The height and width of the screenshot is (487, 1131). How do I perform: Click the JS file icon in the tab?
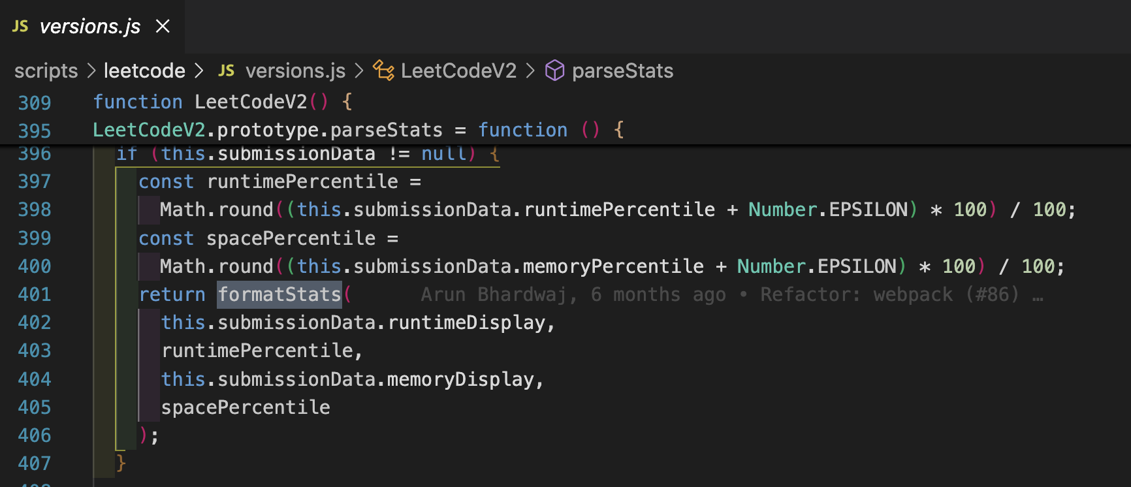(20, 26)
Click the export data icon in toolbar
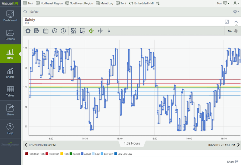 37,31
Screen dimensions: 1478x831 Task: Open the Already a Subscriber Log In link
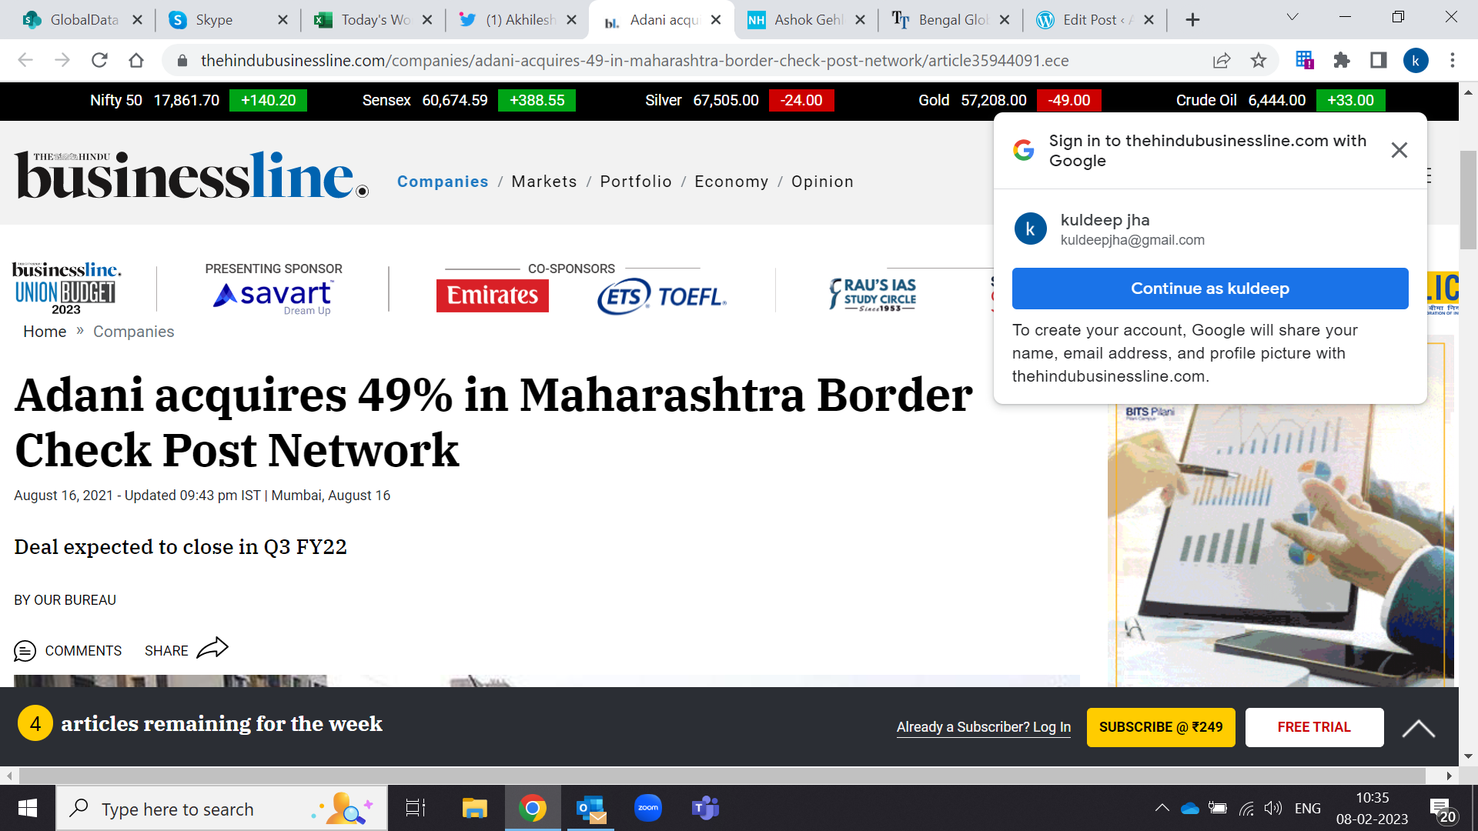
==*==
• _Directions for this task_: The data above should be repeated in full and exactly, with no pictures carried over.

• _Finished task_:
The height and width of the screenshot is (487, 1131). How do I perform: Click the JS file icon in the tab?
(20, 26)
Click the export data icon in toolbar
 37,31
Screen dimensions: 1478x831 Task: Open the Already a Subscriber Log In link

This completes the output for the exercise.